### [Description of the task]
All of the data must be output exactly, with every picture left out.
------ Information ------
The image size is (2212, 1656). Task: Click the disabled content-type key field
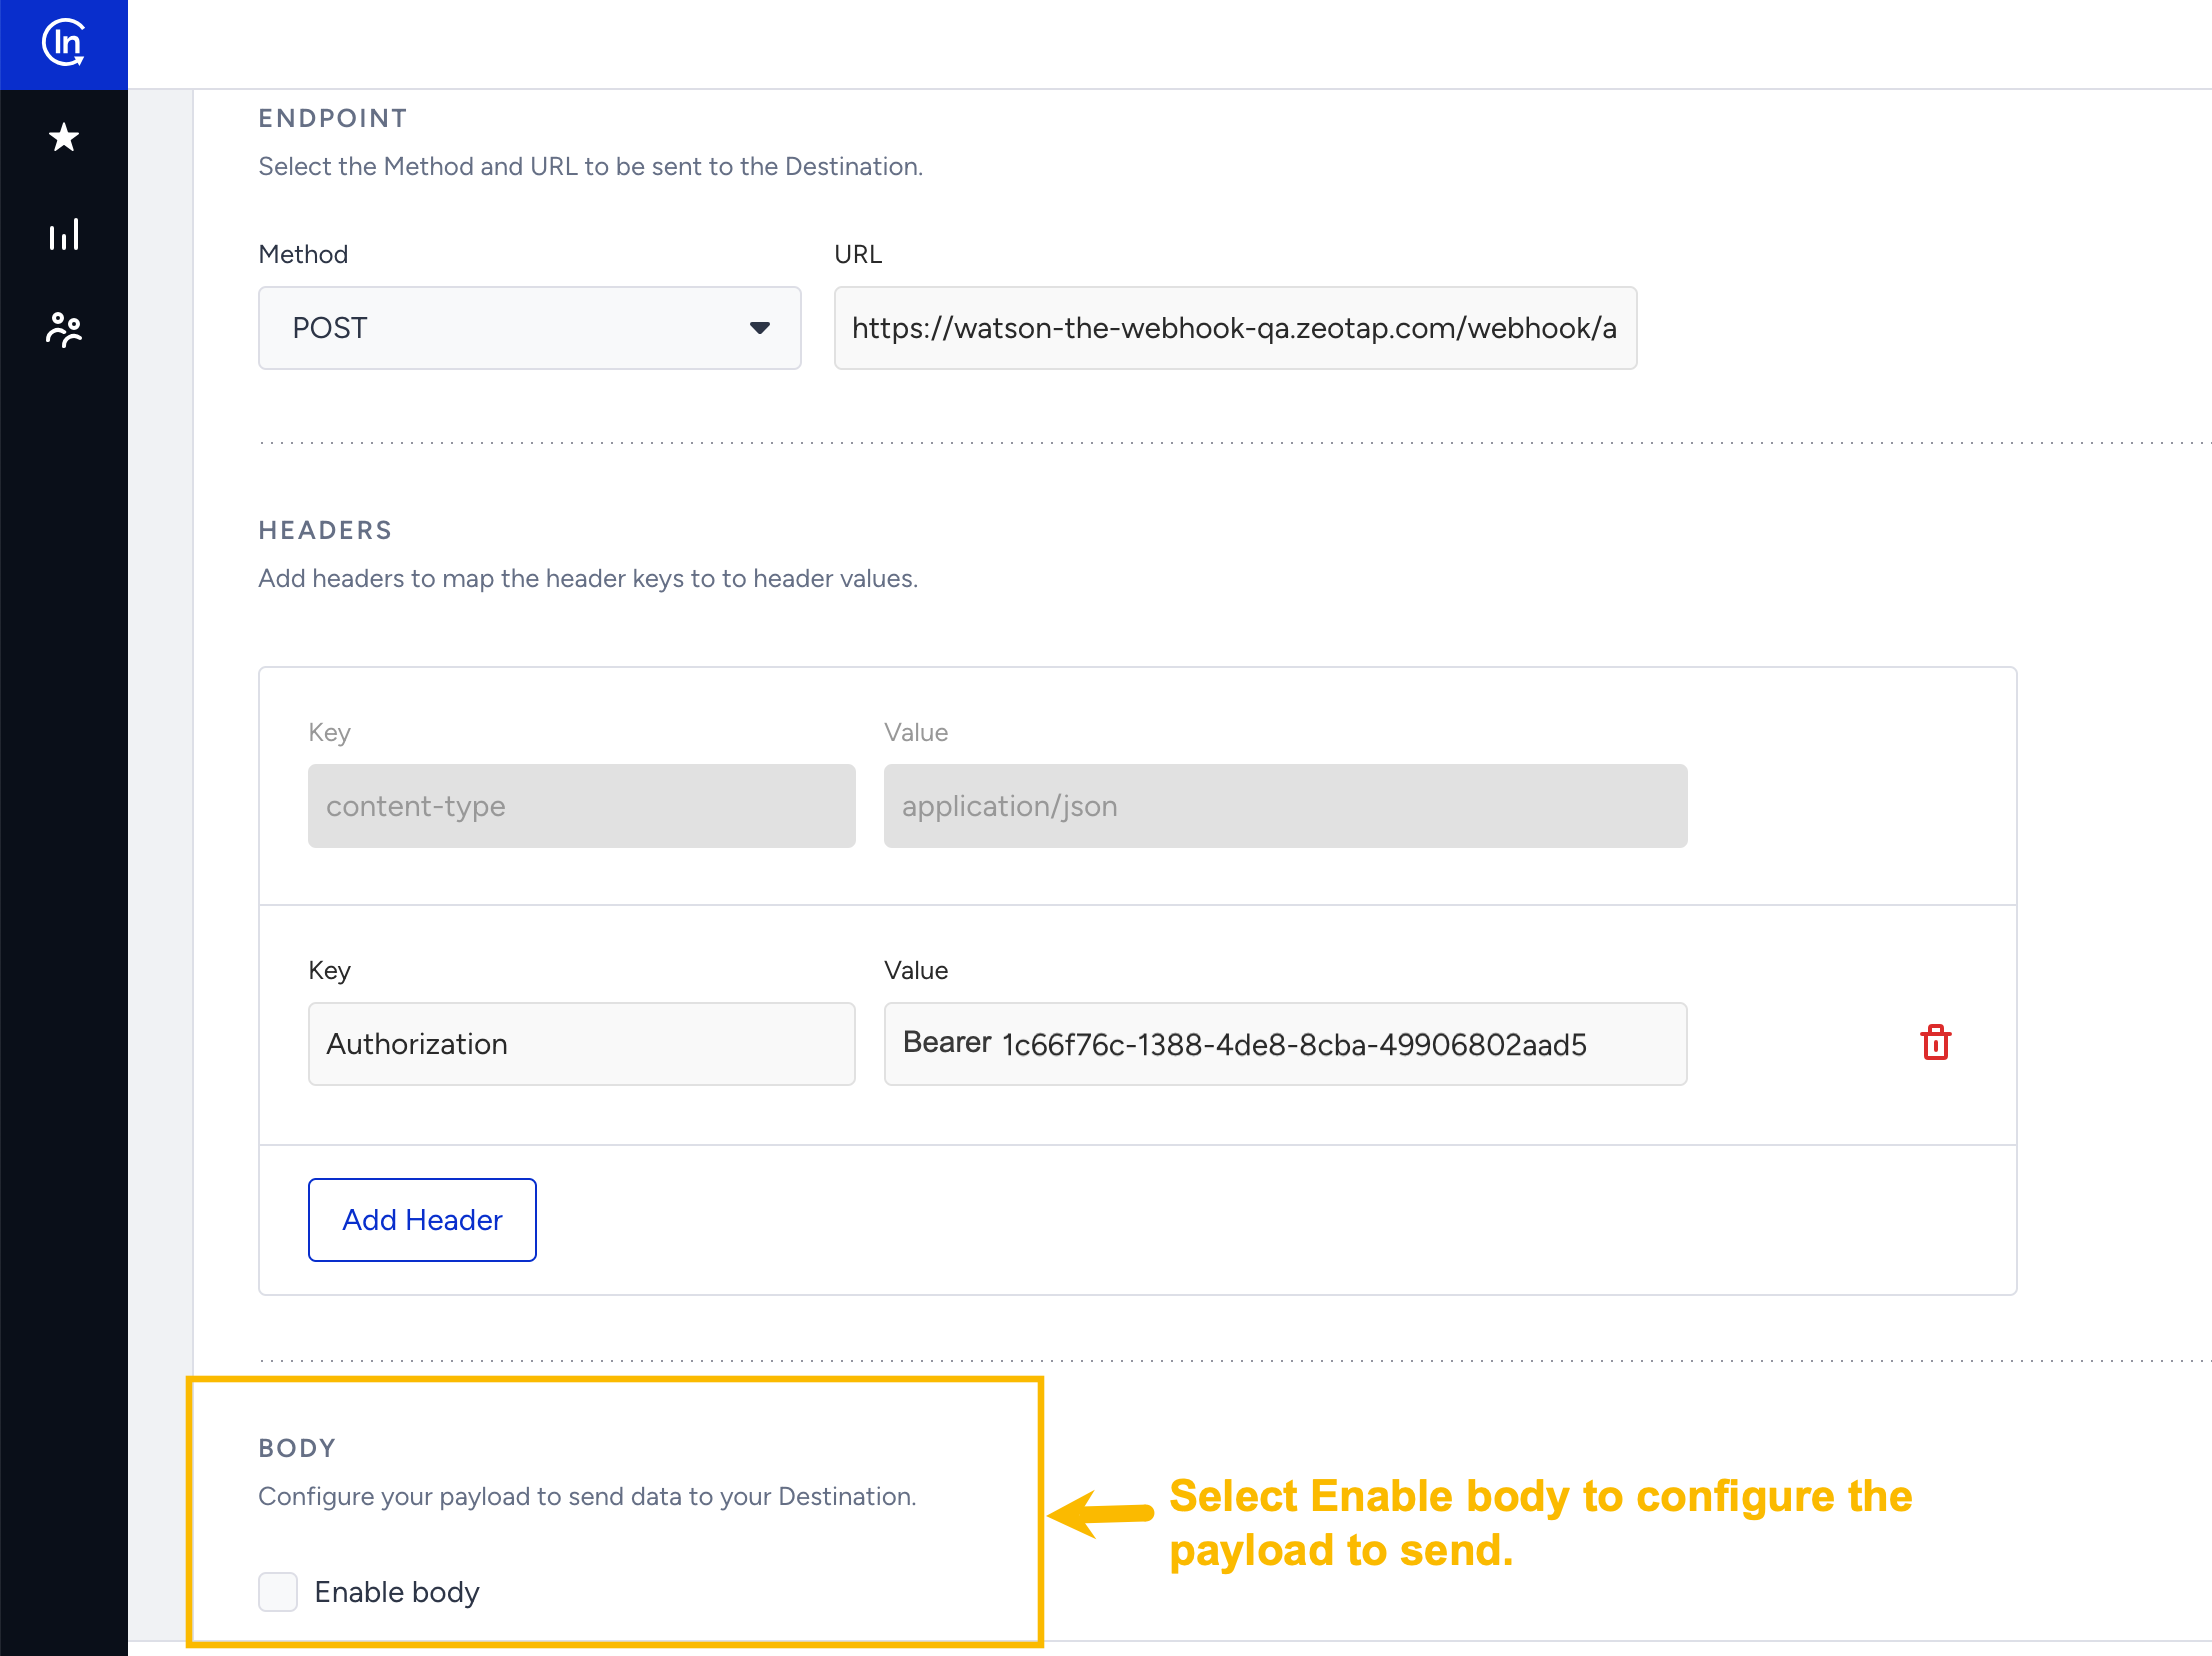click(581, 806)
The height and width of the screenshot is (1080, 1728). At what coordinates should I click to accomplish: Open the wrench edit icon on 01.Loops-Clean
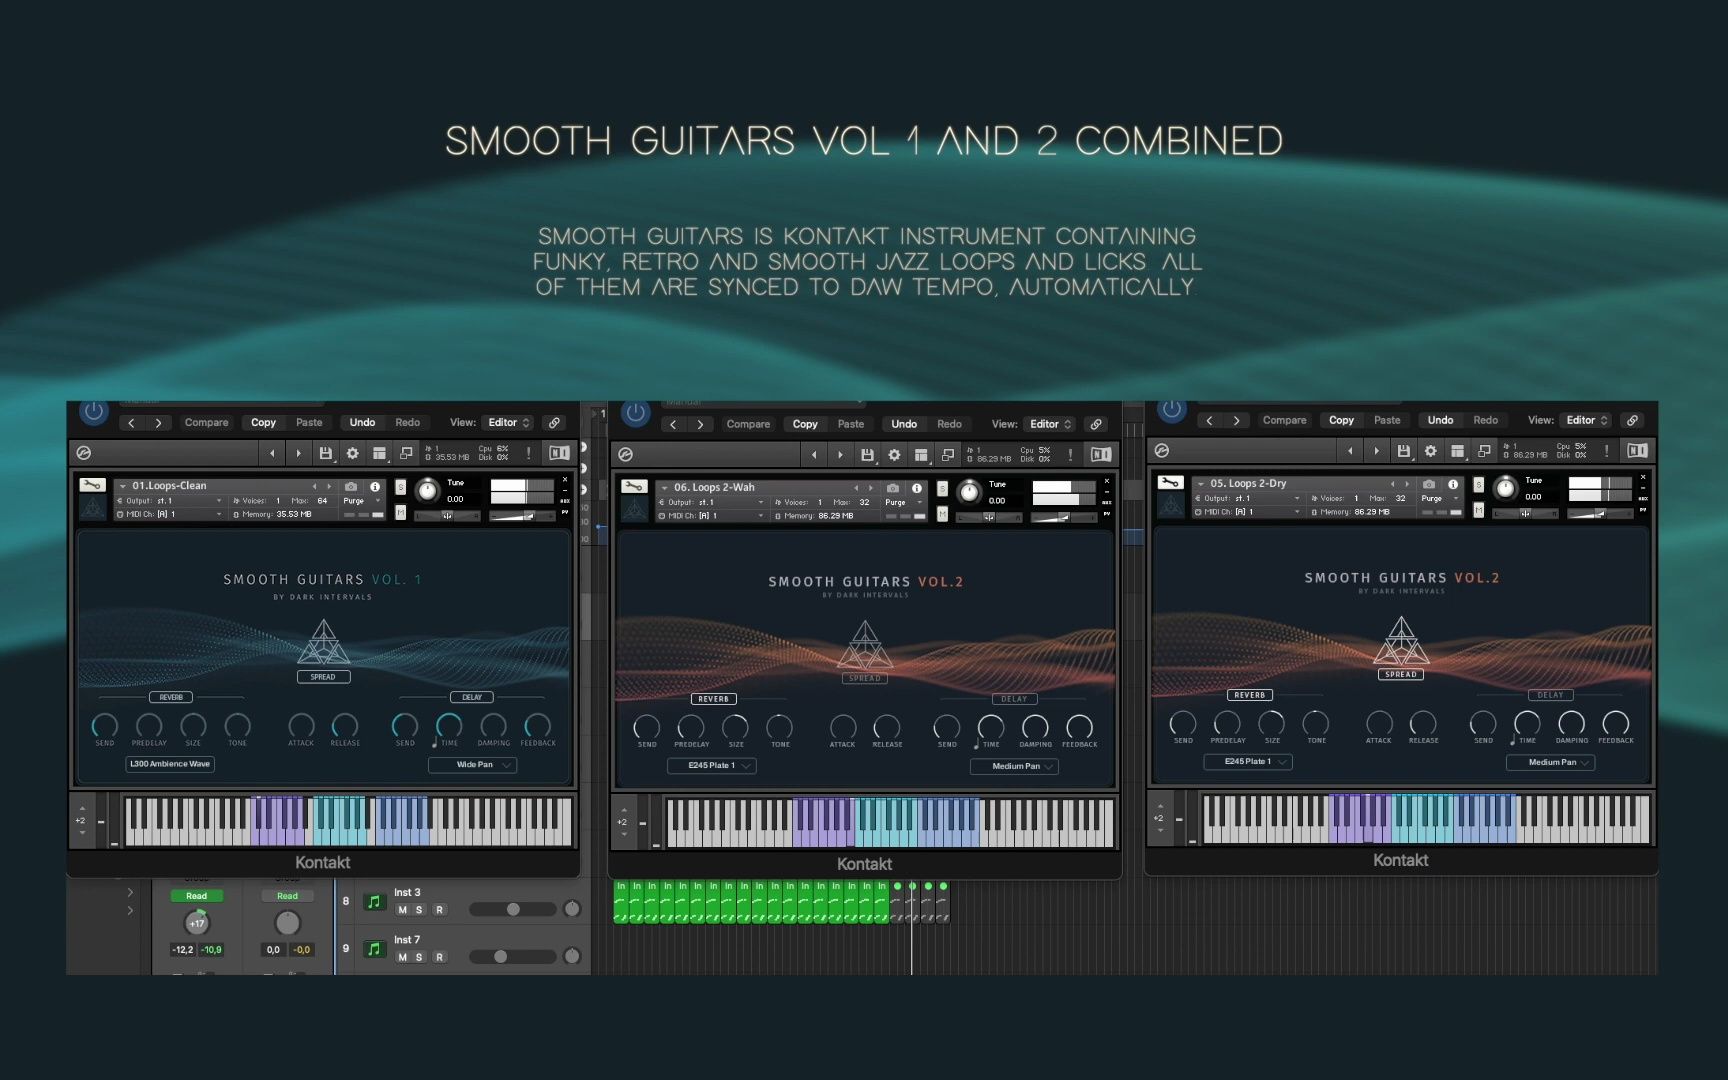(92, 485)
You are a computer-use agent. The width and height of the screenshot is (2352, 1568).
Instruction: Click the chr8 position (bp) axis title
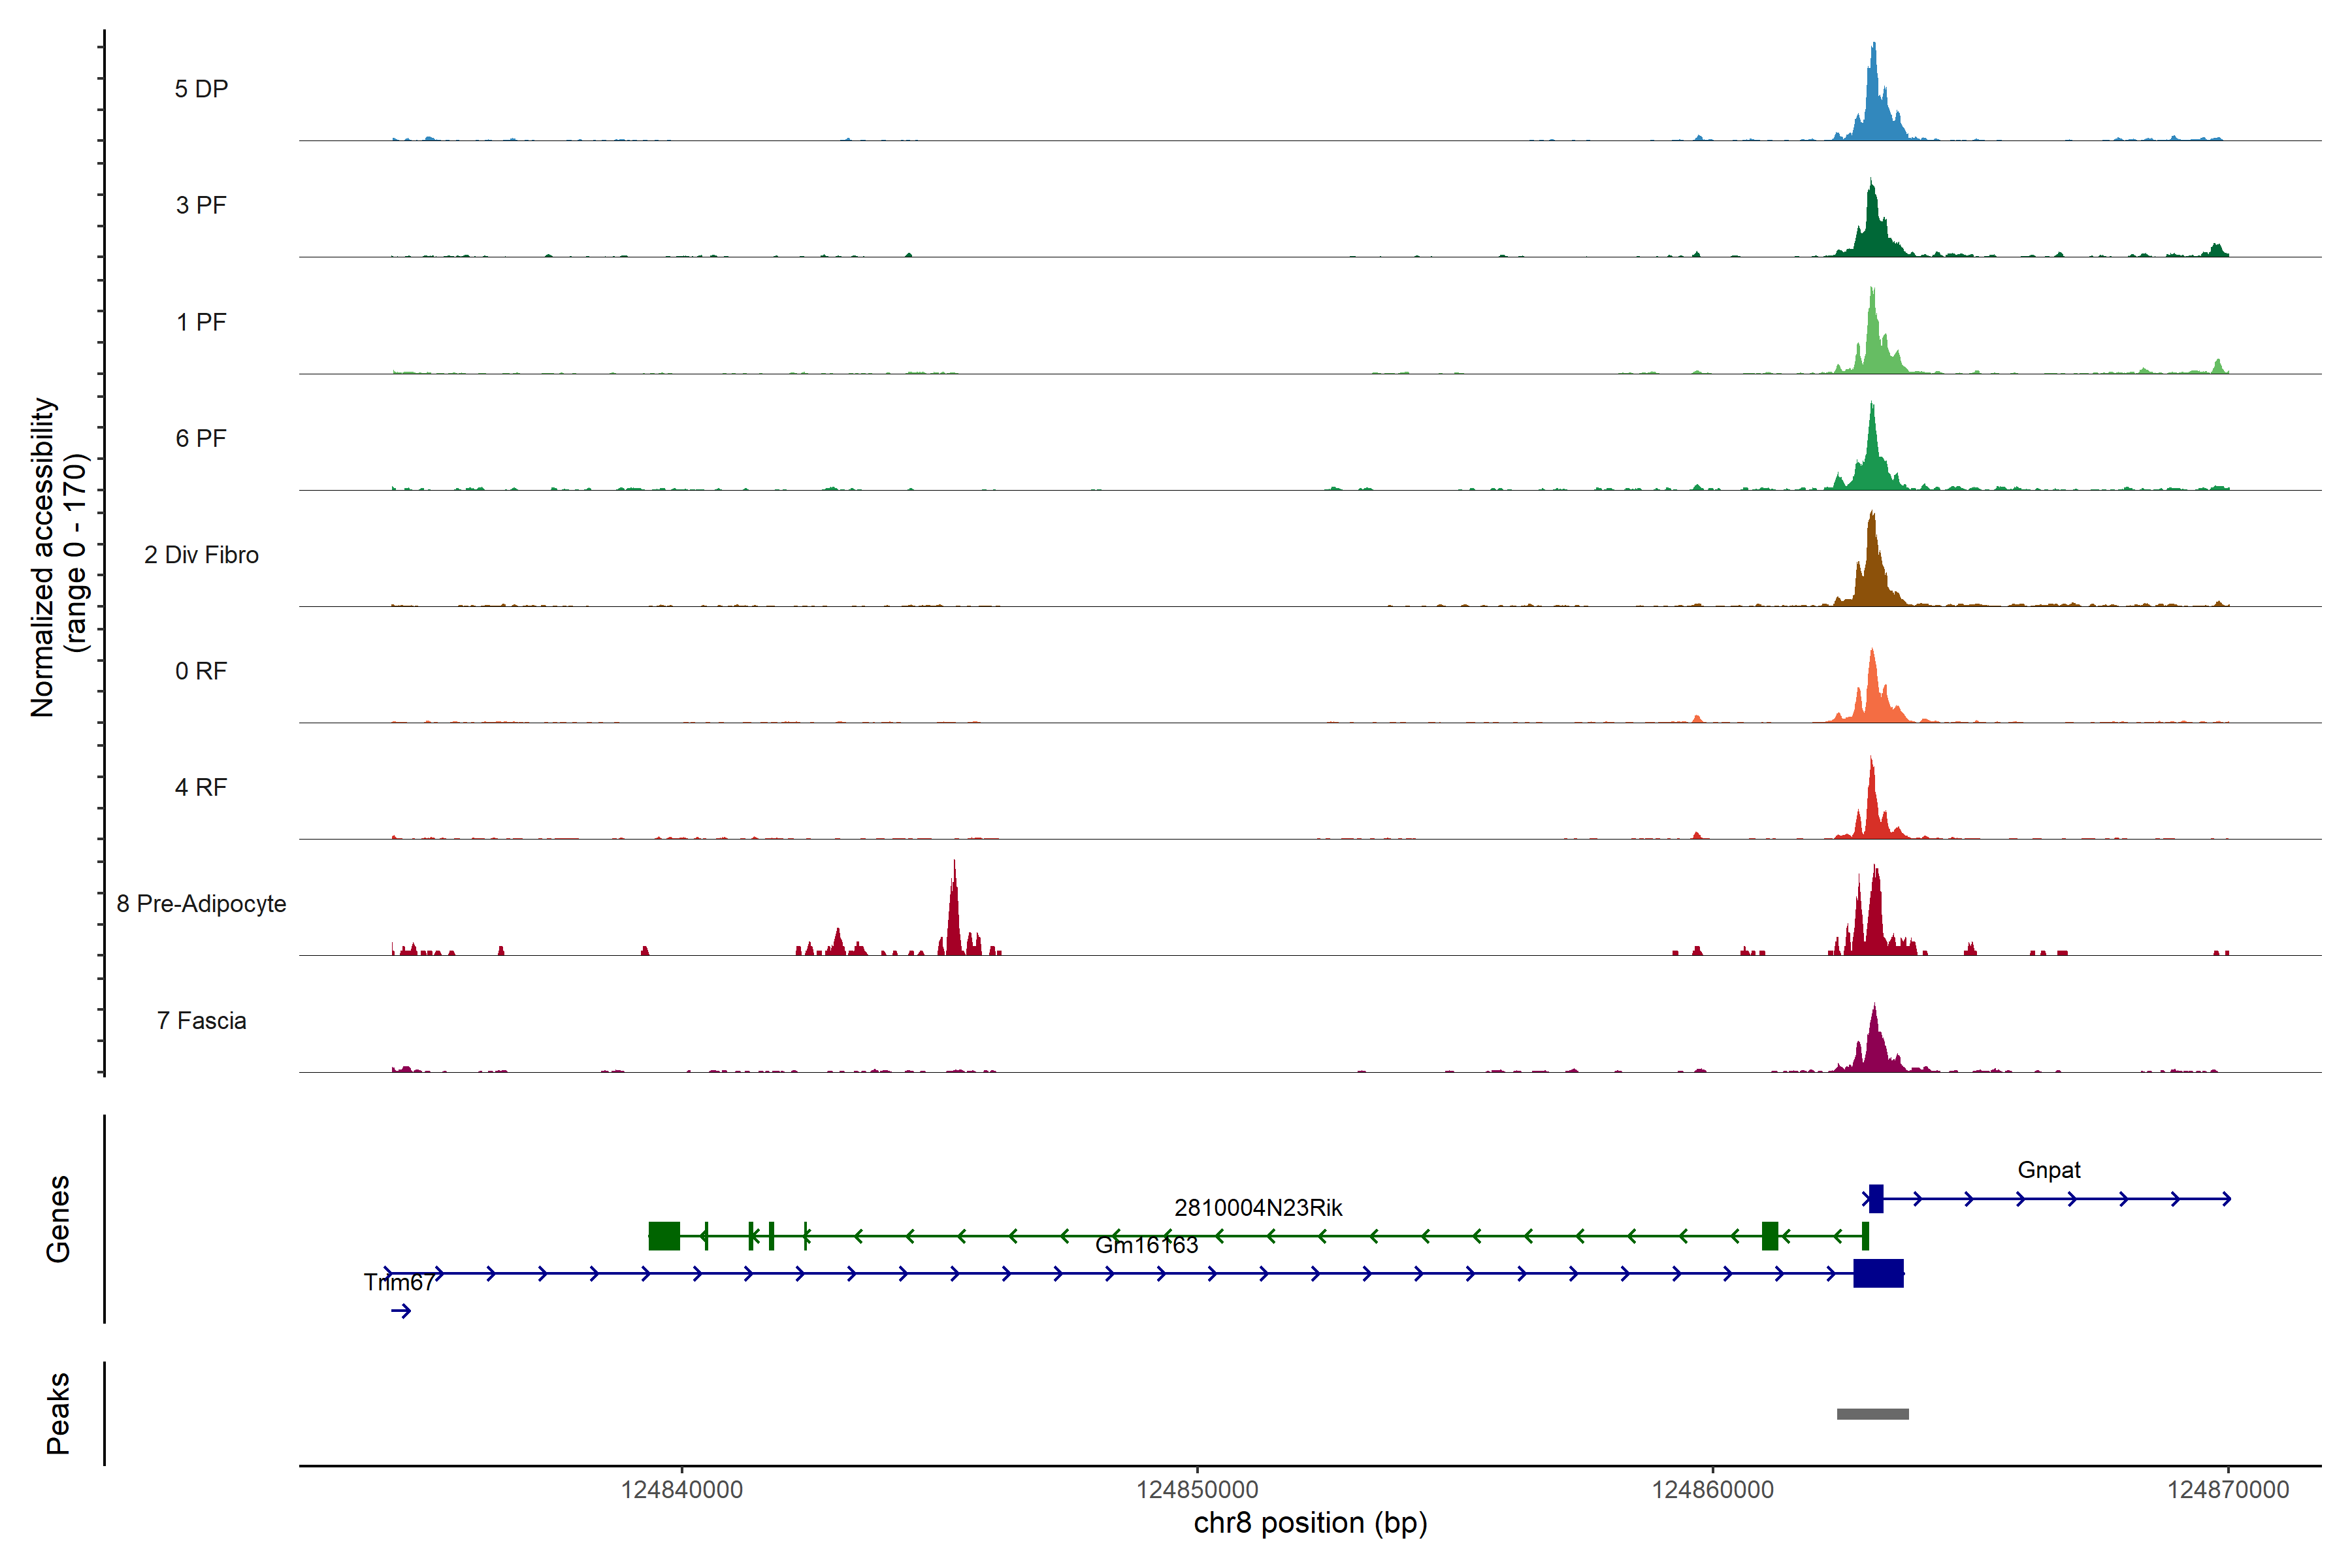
------
### [Result for this exercise]
The image size is (2212, 1656). Task: Click the disabled content-type key field
click(581, 806)
The height and width of the screenshot is (1080, 1728). At what coordinates should I click to accomplish: Open the wrench edit icon on 01.Loops-Clean
(92, 485)
You are a computer-use agent. The width and height of the screenshot is (2352, 1568).
Instruction: Click the chr8 position (bp) axis title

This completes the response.